People Promoting Facts, not Fake News, in Balkan Coronavirus Fight
Croatia
Alemka Markotic, head of the Fran Mihaljevic Infectious Diseases Hospital in the Croatian capital Zagreb. Photo: Courtesy of N1
Alemka Markotic, head of the Fran Mihaljevic Infectious Diseases Hospital in the Croatian capital Zagreb, has experience in crises, having worked as a general practitioner in besieged Sarajevo for most of the 1992-95 Bosnian war.
She and Health Minister Vili Beros have won praise for their level-headed public statements and appeals for calm after Croatia, on February 25, became the first country in the region to report a confirmed case of COVID-19. The authorities have updated the public daily ever since, online and via press conferences.
"It started great," communications expert Ankica Mamic said of the flow of information from public bodies. She singled out Markotic and Beros, and said Interior Minister Damir Bozinovic and Prime Minister Andrej Plenkovic had also responded well.
One episode, however, "did great damage because panic rose to a higher degree," Mamic told BIRN.

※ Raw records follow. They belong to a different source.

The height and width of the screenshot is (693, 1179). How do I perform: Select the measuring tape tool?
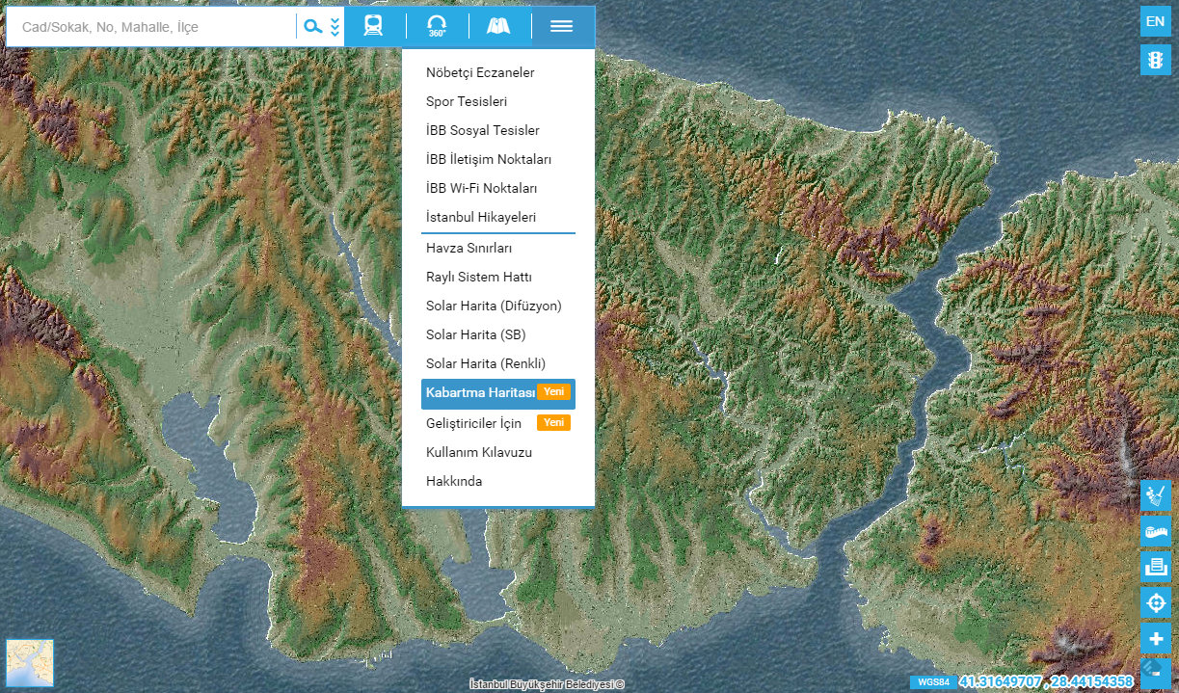click(x=1155, y=531)
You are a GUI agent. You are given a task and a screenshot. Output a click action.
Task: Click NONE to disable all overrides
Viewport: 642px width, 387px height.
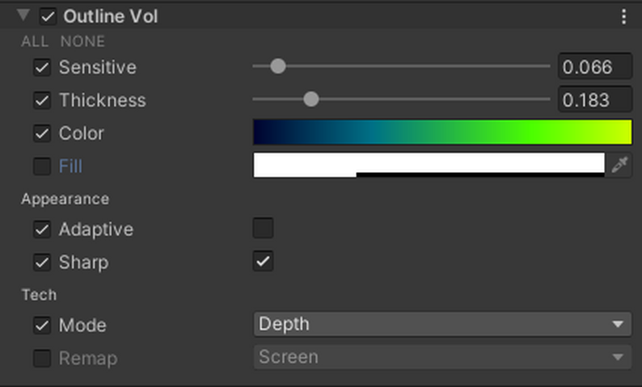82,41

On Sunday, March 15, Croatian media published a leaked document signed by the head of the capital's Emergency Management Office, Pavle Kalinic, urging city authorities to shut down cafes and restaurants, gyms and sports facilities and limit the operations of shops. The National Civil Protection Headquarters has not, so far, announced any such measures, and clarified that it was important to maintain a balance between "the epidemiological situation and the severity and breadth of the measures".
Mamic said clear communication of the facts was vital in such situations. "The key thing… is to communicate the facts so that we have the smallest number of fake news as possible," she said.